MATERIAL FOR THIS EXERCISE
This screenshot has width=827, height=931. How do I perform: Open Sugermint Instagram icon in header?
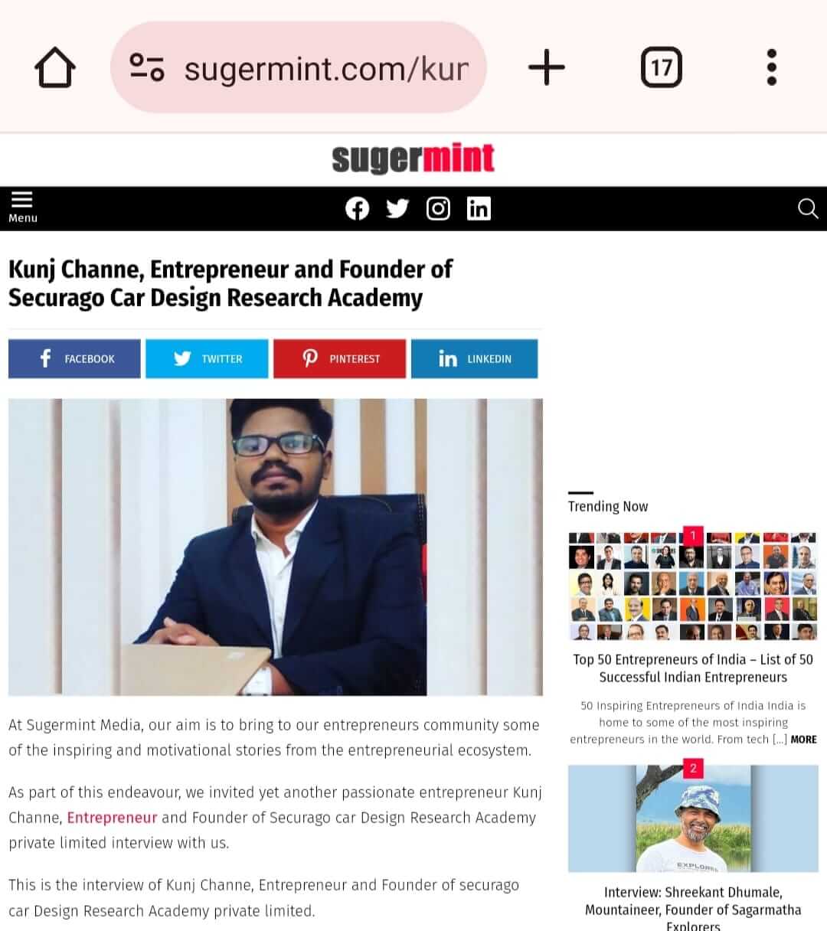(x=438, y=208)
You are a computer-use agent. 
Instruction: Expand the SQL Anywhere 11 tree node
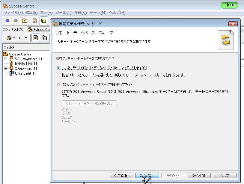click(6, 59)

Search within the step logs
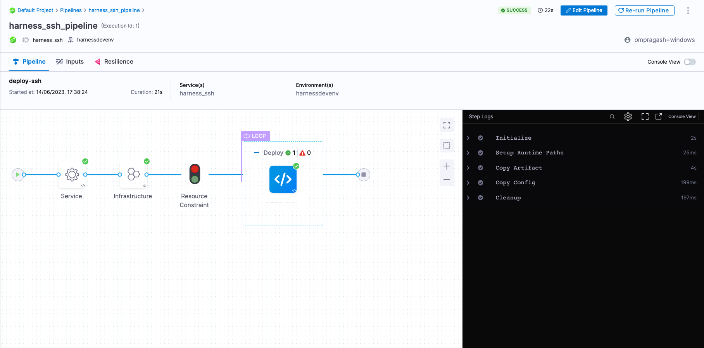pos(612,116)
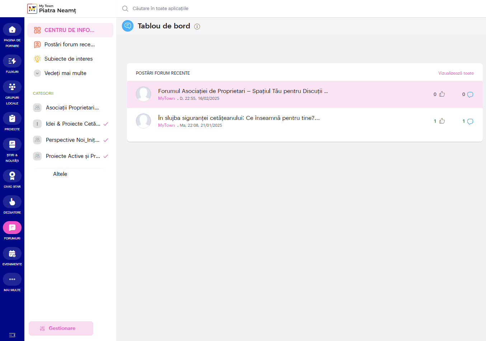486x341 pixels.
Task: Open the Pagina de pornire home icon
Action: (12, 29)
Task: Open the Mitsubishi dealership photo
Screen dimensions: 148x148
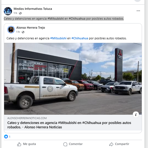Action: click(x=73, y=79)
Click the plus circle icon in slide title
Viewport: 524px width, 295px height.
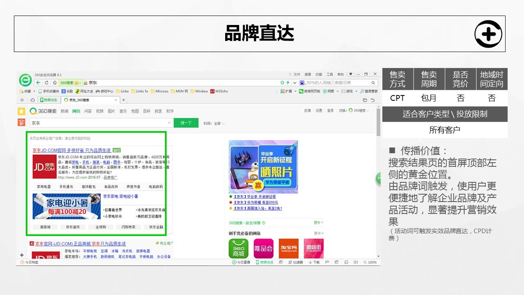[x=488, y=34]
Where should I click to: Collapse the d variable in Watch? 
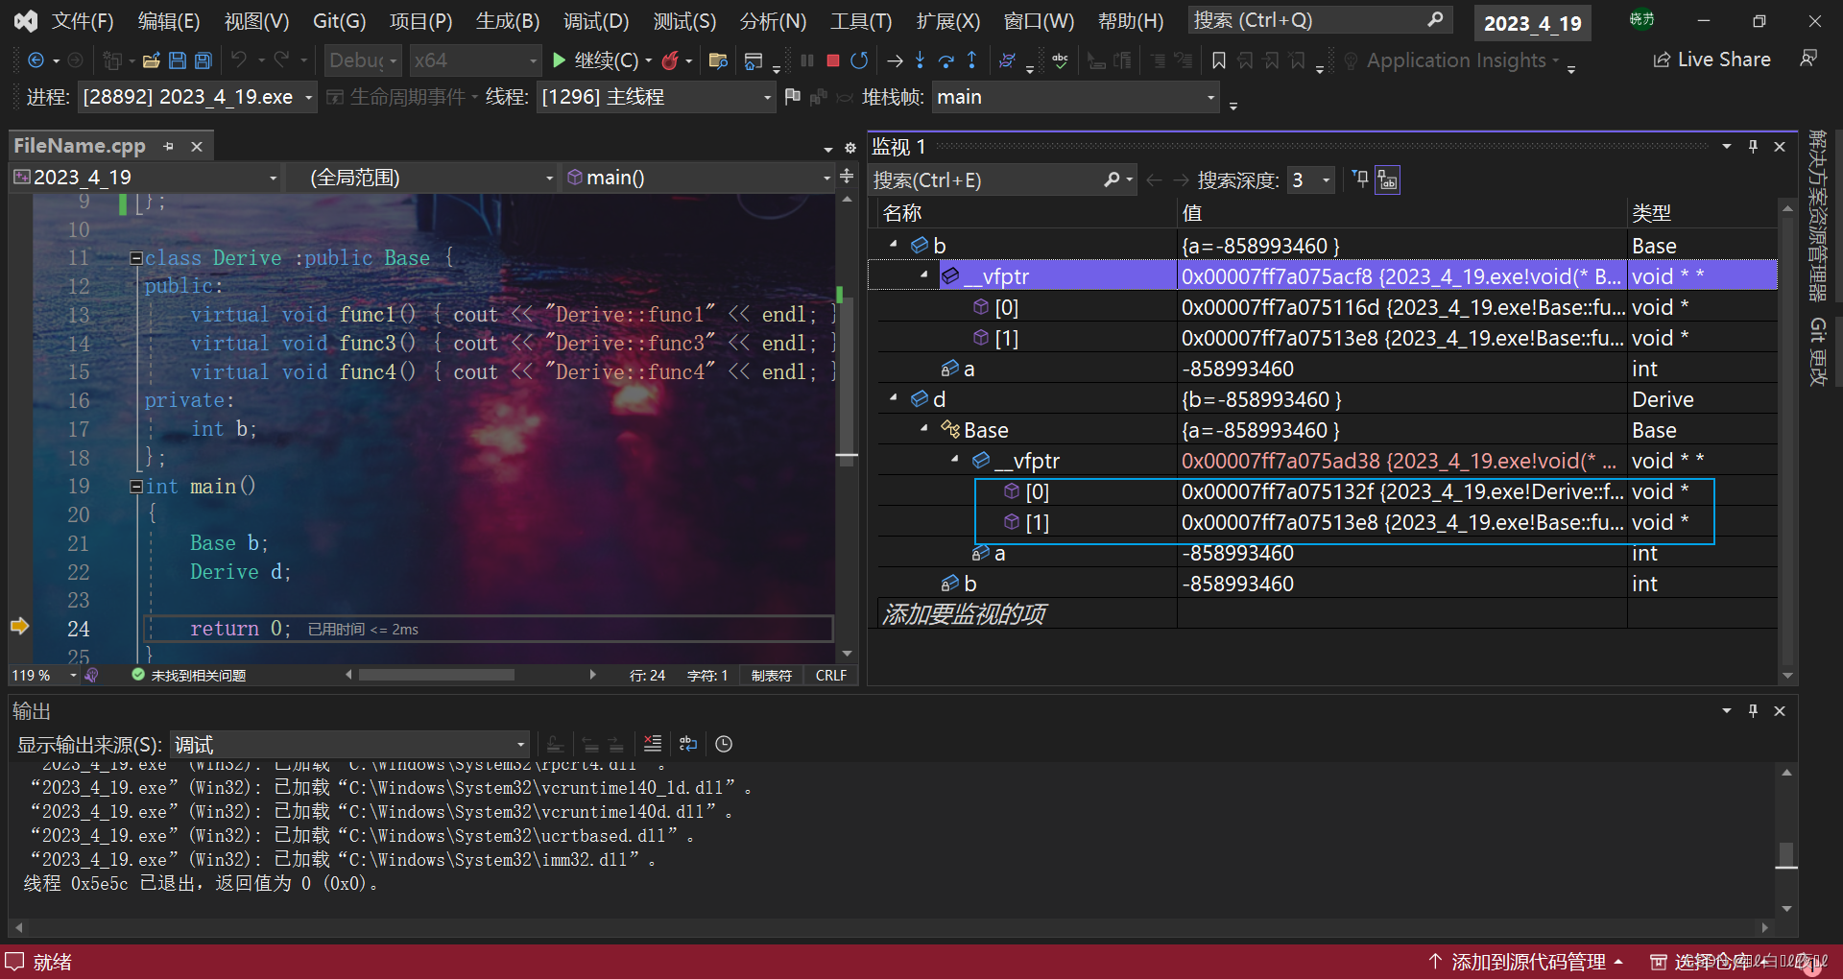coord(894,398)
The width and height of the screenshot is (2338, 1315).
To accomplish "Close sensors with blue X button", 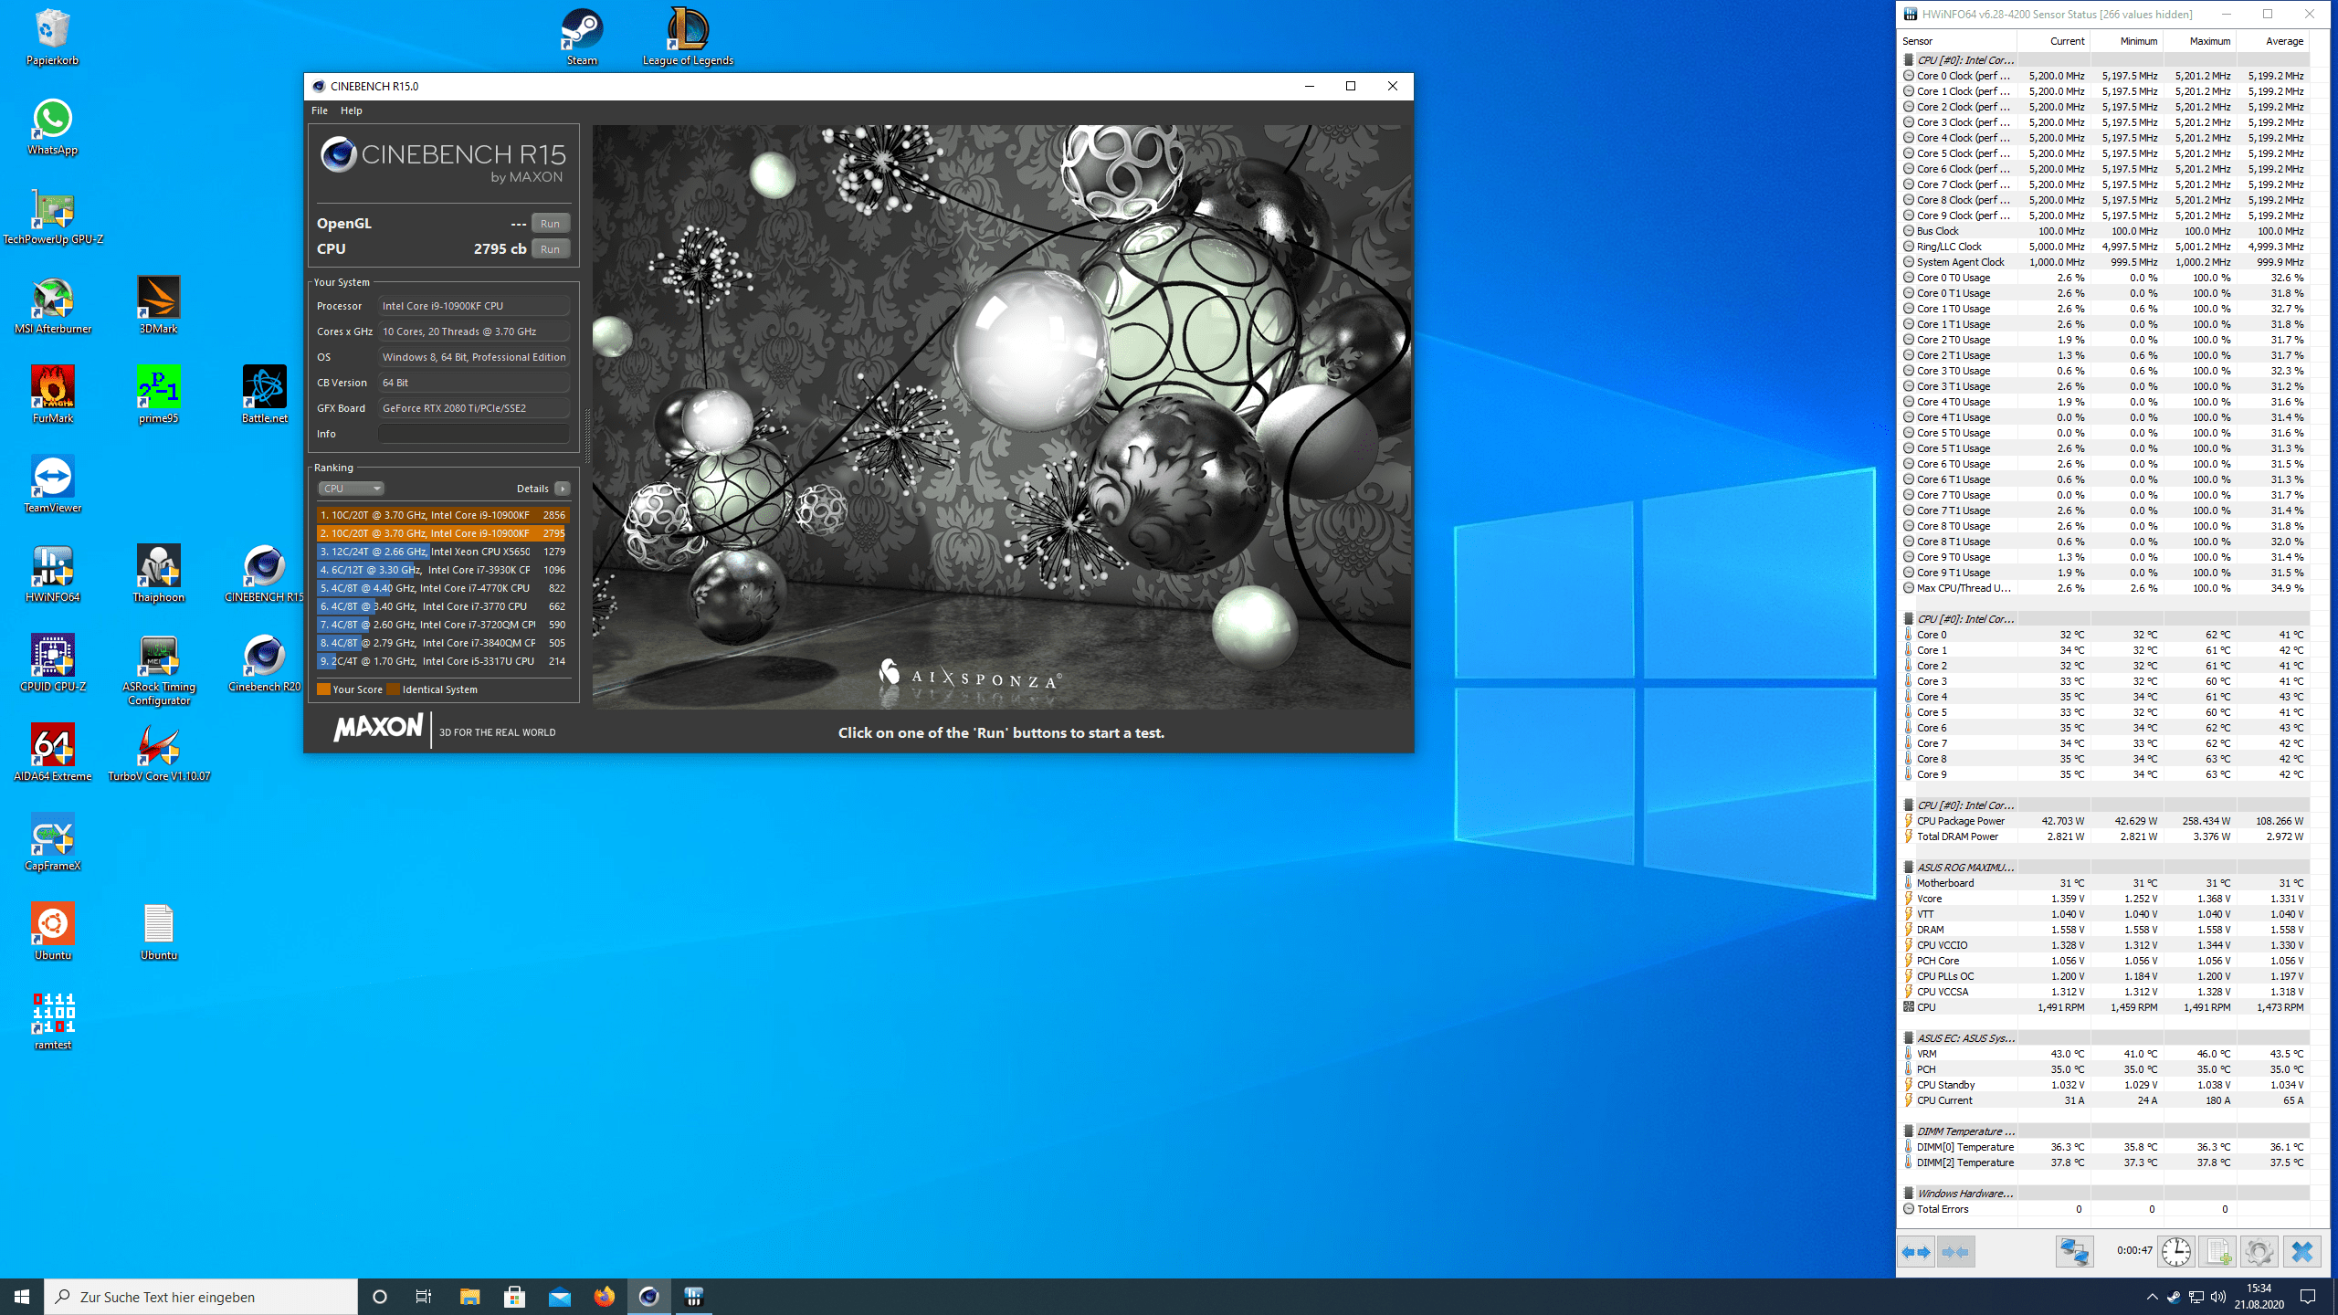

REQUIRED TASK
Please transcribe every line of the listing above exactly as it appears, omitting the pictures.

ANSWER TO THIS TASK
This screenshot has width=827, height=931. How do I perform: Open Sugermint Instagram icon in header?
(x=438, y=208)
You are a computer-use agent. 
Instruction: Expand the SQL Anywhere 11 tree node
click(6, 59)

Search within the step logs
pos(612,116)
486x341 pixels.
Task: Open the Pagina de pornire home icon
Action: (12, 29)
Task: Open the Mitsubishi dealership photo
Screen dimensions: 148x148
Action: click(x=73, y=79)
Click the plus circle icon in slide title
Viewport: 524px width, 295px height.
[x=488, y=34]
Where should I click to: Collapse the d variable in Watch? 
coord(894,398)
The width and height of the screenshot is (2338, 1315).
To accomplish "Close sensors with blue X button", 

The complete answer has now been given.